Именно по этим причинам у меня ни тогда, ни сейчас не было сомнений, в том, что после ИМЭМО и Иноземцева следующим объектом атак станут Институт США и Канады АН СССР и лично я. Собственно, нападки уже начинались. А в январе 1982 года я узнал, что на Секретариате ЦК меня (за мои статьи) и институт с большим раздражением критиковал М.А.Суслов. Видимо, в аппарате усиленно подбирали ключи…

Я надеюсь, читатель не сочтет за нескромность с моей стороны то, что я причислил к «оазисам» творческой мысли институт, который возглавлял со дня его основания. Понимая всю щепетильность ситуации, все же решусь ниже коротко рассказать об Институте США и Канады. И в этом, мне кажется, есть смысл. Ибо новое политическое мышление, новые экономические и социальные идеи, вошедшие потом в арсенал перестройки, не упали с неба. Они рождались в недрах нашей доперестроечной жизни, в ее проблемах и бедах, разочарованиях и ошибках, в тех размышлениях, которые такой жизненный опыт пробуждал. В том числе и в размышлениях и поисках творческих коллективов, которые я упоминал. К числу их принадлежал и ИСКАН.

И в заключение этого раздела несколько слов о сугубо личном. Как я, такие люди, как я, занимавшие все-таки довольно заметные должности, воспринимали этот всеобщий упадок? И как вели себя в этой обстановке? И ощущали ли тогда и ощущают ли сейчас ответственность за то, что происходило в стране?

Это трудные, даже жестокие вопросы. И, отвечая на них, я возьмусь говорить только о себе одном.

Да, я упадок ясно видел, ощущал, переживал. Хотя понимал далеко не все — это тоже надо иметь в виду. Но ощущение беды было. Меня мучили мысли о том, что будет, до тех пор, пока в качестве возможного преемника не замаячила на политическом горизонте фигура Андропова (а это случилось лишь в 1982 году). Я опасался, что после смерти Брежнева произойдет сталинистский правый переворот.

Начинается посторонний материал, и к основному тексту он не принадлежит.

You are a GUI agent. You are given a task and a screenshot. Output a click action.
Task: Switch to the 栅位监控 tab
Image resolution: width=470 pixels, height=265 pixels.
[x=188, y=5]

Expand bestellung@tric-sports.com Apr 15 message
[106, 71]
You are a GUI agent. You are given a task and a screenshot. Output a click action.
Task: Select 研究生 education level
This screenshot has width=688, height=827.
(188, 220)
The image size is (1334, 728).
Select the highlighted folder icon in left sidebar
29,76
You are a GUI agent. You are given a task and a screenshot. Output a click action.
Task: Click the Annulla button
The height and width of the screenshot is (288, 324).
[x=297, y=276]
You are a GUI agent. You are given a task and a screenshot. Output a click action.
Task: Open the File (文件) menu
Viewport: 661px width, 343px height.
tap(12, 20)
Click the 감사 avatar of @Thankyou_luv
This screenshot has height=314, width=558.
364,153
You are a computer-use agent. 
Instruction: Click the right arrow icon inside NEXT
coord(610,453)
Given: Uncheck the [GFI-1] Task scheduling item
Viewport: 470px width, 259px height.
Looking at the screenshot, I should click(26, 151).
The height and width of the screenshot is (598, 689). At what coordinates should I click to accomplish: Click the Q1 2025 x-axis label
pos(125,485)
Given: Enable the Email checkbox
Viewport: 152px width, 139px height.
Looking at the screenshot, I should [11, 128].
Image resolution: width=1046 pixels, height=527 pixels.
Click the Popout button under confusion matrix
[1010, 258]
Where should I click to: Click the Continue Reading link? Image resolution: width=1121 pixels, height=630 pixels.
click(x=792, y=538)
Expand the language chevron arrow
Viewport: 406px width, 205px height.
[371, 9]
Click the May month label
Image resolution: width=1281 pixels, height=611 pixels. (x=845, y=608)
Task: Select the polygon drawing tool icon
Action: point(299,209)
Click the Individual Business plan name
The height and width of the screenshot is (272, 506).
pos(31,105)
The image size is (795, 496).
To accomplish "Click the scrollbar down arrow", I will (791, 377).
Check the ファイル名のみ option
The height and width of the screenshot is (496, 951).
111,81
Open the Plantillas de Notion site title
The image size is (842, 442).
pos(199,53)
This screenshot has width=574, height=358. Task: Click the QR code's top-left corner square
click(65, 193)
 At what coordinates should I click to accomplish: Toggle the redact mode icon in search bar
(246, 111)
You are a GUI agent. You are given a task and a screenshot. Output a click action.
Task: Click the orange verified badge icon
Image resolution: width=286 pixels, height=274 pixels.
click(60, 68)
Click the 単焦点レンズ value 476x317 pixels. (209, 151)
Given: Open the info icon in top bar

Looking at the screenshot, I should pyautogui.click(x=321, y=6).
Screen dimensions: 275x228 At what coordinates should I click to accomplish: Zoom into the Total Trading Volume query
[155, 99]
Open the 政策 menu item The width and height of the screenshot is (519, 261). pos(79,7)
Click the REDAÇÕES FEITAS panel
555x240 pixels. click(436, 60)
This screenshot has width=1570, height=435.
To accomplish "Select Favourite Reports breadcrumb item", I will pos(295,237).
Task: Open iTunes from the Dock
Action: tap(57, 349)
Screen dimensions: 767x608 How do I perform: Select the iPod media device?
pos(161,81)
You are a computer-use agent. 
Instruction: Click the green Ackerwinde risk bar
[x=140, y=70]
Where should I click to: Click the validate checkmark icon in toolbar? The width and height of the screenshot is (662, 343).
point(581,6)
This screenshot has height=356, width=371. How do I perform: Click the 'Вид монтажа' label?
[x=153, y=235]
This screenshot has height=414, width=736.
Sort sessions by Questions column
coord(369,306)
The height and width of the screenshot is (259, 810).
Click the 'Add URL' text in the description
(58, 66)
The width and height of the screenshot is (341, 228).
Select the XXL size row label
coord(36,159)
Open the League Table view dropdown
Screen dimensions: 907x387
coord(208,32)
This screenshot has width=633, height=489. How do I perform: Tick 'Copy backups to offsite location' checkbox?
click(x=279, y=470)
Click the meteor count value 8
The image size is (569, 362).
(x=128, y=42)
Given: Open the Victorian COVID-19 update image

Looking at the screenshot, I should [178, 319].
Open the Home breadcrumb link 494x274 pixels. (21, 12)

Нов меру сил там, где мог я старался с этим упадком бороться. Это несколько успокаивало, но уверенности в будущем не добавляло. Предпринимая что-то, и я, и другие, такие же, как я, люди могли надеяться в лучшем случае на уменьшение ущерба, а никак не на выправление дел, выздоровление очень больного общества.

Общую ответственность за то, что происходило, конечно, никто из активно работавших в годы застоя с себя снять не может. Но при этом многое зависит от того, как каждый вел себя в конкретных ситуациях. Здесь различия были очень большие. Не раз я мысленно проводил «переучет» того, что делал в те годы, — и в институте, и как политический эксперт, и в разговорах сегодня сделал бы многое иначе. Но, в общем, оснований для угрызений совести не нашел.

Другой вопрос, что всем, стоявшим на позиции XX съезда, надо было быть решительнее и смелее, не давая себя запугать, не боясь неприятностей (тем более что такими уж страшными они все же не могли быть), лучше понимать, в какую трясину постепенно сползает страна. Смелости не хватило подавляющему большинству (может быть, давила на всех память о прошлом), включая и тех, кто по меркам того времени не был трусом, а в глазах бюрократов даже слыл законченным «очернителем».